**Problem to work on**
Return every line of the data below that includes the string "Advanced".

(Collection entries)
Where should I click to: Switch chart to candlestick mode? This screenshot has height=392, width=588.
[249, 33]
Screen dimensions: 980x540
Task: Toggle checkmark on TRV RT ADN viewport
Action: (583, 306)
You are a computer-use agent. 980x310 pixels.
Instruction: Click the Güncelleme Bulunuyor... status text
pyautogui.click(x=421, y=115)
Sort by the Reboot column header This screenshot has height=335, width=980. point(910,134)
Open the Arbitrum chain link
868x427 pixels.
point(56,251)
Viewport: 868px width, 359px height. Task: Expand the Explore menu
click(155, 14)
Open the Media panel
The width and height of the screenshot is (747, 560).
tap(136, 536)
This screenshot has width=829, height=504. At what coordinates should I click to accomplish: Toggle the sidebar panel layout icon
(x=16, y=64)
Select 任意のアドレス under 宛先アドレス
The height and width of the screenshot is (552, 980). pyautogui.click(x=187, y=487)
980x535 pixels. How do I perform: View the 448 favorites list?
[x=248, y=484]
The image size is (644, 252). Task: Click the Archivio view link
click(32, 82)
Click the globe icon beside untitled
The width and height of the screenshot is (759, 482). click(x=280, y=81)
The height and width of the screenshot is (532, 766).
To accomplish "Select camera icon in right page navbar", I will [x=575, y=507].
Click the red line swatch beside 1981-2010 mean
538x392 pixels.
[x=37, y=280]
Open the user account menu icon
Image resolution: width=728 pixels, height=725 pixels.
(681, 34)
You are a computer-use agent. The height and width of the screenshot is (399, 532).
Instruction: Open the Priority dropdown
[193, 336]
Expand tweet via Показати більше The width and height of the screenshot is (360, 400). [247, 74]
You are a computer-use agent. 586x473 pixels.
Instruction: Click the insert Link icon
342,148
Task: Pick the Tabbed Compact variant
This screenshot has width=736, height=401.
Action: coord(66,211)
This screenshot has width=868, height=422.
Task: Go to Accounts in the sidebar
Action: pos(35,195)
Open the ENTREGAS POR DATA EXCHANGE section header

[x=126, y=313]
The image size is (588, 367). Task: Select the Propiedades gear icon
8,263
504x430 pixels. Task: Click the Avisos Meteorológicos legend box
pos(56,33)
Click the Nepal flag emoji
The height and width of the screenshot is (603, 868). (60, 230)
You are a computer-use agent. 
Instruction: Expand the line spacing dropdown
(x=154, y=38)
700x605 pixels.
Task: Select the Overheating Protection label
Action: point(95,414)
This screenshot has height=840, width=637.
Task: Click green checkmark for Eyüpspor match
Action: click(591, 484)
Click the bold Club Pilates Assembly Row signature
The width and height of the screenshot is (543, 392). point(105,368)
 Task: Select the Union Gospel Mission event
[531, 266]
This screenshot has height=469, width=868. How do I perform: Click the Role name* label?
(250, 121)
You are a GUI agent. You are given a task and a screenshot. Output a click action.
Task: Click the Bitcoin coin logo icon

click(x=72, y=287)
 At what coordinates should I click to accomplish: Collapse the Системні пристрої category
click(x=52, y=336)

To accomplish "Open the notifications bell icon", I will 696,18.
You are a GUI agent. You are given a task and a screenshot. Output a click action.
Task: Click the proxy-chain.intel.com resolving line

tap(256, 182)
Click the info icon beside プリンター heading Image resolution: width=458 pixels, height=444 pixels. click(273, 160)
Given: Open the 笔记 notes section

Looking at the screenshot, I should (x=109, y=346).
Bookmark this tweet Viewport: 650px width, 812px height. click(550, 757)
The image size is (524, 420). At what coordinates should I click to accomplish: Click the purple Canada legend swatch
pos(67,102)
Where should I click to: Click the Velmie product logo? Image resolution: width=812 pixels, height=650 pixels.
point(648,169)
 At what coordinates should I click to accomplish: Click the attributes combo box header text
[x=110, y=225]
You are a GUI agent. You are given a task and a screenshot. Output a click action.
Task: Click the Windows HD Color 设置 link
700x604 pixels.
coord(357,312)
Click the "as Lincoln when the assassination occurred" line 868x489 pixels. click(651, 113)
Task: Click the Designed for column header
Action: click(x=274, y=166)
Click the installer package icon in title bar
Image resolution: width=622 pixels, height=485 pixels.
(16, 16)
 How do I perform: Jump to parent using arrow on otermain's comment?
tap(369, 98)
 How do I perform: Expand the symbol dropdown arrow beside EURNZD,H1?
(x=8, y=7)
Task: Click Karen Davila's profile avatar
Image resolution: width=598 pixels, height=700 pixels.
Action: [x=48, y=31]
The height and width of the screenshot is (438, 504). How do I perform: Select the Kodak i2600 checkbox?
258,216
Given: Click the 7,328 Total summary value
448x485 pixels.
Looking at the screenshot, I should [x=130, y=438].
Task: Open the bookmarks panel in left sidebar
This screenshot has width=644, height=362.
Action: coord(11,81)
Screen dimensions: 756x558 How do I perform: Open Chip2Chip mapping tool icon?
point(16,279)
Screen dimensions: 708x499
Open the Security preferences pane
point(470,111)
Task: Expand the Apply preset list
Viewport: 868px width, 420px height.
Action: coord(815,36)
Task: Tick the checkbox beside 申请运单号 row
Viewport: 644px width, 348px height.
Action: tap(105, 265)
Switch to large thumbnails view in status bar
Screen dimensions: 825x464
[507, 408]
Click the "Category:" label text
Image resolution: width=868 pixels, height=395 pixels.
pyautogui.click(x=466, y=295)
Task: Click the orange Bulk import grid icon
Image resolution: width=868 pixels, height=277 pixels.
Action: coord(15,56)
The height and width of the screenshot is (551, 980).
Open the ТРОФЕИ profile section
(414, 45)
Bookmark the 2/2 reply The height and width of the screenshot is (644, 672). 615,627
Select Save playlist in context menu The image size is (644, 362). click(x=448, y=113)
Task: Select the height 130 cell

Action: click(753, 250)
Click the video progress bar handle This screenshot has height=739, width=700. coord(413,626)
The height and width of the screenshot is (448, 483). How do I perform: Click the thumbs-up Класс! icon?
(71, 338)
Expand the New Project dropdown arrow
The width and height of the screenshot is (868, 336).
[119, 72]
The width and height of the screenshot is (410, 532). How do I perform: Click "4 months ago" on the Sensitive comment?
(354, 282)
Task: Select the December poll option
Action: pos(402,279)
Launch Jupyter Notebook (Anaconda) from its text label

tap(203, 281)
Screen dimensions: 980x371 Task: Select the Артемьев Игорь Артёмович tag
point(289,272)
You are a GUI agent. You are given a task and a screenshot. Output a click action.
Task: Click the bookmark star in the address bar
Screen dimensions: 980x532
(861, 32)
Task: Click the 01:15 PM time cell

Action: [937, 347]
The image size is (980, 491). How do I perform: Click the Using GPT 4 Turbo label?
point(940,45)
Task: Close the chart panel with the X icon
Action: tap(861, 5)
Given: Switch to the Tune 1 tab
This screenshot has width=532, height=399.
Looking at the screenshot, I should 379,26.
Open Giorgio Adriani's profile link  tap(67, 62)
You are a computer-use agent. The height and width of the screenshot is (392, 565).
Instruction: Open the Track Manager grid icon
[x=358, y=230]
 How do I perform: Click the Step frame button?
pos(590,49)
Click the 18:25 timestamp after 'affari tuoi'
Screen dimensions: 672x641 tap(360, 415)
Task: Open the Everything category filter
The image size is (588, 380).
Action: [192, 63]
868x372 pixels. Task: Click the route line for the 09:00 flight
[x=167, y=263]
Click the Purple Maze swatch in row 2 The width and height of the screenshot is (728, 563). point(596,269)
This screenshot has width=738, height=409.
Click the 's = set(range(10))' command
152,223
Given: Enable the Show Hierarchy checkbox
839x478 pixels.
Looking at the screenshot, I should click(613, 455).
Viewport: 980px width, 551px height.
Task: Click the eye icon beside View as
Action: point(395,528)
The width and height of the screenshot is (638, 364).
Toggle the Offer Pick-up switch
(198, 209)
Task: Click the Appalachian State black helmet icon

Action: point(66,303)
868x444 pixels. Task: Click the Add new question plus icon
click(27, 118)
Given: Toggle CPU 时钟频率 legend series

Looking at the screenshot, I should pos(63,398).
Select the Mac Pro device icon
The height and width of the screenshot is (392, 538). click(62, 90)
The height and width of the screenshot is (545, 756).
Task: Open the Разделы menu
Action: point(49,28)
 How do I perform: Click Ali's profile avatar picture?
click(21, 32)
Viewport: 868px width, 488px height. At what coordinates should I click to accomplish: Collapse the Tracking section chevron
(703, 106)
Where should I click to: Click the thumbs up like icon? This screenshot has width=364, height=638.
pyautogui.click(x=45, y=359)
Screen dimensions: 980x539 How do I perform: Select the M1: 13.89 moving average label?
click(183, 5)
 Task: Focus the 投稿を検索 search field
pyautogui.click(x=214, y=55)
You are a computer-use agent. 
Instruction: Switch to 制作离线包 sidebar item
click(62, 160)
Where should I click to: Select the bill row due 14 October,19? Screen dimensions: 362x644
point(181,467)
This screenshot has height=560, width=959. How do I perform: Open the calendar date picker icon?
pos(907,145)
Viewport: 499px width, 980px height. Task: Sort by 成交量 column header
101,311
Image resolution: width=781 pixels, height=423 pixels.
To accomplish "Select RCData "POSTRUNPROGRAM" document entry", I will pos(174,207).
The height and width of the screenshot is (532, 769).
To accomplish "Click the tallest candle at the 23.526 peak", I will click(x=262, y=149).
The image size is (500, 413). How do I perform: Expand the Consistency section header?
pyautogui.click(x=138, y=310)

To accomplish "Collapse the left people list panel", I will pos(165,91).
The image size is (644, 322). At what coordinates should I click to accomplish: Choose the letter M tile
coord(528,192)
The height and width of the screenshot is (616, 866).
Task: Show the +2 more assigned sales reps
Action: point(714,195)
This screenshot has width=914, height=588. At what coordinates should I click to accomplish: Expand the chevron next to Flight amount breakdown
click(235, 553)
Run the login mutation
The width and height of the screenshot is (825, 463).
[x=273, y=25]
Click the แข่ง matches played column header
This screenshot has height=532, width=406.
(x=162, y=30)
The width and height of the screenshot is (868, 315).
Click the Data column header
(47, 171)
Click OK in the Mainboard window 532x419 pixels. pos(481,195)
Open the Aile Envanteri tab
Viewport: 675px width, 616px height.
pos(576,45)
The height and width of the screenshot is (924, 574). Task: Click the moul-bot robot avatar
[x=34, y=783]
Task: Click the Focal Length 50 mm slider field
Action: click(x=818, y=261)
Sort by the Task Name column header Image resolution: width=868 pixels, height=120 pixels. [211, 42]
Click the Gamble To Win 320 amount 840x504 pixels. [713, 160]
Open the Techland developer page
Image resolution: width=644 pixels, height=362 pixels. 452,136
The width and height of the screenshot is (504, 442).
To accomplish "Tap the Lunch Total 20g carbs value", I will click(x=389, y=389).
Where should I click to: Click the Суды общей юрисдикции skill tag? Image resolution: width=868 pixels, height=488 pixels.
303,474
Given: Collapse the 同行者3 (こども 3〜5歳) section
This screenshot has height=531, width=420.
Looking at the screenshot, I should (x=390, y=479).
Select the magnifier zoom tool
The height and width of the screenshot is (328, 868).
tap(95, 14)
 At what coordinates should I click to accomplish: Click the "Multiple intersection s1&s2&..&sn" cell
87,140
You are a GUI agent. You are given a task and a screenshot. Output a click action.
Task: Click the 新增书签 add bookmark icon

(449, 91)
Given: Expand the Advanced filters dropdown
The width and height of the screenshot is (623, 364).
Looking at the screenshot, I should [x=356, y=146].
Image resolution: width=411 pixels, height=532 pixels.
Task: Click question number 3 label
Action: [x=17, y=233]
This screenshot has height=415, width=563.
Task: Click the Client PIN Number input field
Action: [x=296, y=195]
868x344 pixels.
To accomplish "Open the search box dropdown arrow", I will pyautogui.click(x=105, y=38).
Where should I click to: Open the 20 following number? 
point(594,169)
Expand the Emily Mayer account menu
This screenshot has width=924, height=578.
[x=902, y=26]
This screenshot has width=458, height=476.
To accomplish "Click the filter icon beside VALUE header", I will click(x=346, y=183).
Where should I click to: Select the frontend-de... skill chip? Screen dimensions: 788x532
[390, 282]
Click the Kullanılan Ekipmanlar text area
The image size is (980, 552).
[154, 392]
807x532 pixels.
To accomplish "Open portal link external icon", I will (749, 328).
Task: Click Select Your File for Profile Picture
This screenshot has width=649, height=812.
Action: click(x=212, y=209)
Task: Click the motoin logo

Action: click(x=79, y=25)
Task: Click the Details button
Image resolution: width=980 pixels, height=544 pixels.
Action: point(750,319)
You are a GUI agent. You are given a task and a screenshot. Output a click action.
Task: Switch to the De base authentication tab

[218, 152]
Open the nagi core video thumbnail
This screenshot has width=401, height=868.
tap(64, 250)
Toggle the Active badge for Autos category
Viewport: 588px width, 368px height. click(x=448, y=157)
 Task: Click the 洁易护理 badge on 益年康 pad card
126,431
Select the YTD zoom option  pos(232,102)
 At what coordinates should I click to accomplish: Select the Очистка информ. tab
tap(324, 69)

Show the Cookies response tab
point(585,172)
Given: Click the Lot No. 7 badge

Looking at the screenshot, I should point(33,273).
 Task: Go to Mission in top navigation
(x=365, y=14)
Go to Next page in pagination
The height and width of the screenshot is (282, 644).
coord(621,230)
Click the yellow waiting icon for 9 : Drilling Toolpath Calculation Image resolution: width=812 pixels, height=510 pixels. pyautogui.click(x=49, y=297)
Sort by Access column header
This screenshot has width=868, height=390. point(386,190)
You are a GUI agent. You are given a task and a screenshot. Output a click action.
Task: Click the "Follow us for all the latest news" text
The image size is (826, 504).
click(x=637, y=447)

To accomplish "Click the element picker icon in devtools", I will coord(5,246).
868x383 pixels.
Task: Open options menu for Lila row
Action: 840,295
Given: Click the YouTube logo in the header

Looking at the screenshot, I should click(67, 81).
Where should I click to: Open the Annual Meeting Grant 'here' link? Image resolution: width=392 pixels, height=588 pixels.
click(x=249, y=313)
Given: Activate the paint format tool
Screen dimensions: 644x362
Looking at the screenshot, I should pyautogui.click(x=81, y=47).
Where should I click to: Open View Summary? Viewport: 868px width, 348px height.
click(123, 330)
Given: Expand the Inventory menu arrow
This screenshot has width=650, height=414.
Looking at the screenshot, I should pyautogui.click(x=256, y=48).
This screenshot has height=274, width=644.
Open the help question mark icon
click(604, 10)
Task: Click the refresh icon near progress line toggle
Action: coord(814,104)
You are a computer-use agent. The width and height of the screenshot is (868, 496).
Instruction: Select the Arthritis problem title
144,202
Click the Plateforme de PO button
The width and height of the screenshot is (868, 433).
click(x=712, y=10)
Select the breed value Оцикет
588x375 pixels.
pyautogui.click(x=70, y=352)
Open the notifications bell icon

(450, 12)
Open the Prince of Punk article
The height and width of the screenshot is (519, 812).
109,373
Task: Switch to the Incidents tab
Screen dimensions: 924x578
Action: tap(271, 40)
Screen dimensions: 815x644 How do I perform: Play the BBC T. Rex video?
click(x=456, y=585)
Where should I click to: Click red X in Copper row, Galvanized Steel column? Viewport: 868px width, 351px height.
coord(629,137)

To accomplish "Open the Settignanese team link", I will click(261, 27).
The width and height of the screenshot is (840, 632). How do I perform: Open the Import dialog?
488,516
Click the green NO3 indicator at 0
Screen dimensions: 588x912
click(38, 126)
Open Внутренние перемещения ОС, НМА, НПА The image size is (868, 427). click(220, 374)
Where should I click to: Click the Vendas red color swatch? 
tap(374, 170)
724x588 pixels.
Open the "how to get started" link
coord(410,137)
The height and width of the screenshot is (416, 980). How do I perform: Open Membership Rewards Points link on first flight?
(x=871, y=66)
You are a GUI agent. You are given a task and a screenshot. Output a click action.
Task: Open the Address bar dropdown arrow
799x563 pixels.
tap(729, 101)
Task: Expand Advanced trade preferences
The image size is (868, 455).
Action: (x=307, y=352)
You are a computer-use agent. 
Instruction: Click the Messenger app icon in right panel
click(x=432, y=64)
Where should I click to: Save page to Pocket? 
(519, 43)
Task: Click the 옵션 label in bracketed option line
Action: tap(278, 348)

**Solved exercise**
Given: Expand the Advanced filters dropdown
Task: Expand Advanced trade preferences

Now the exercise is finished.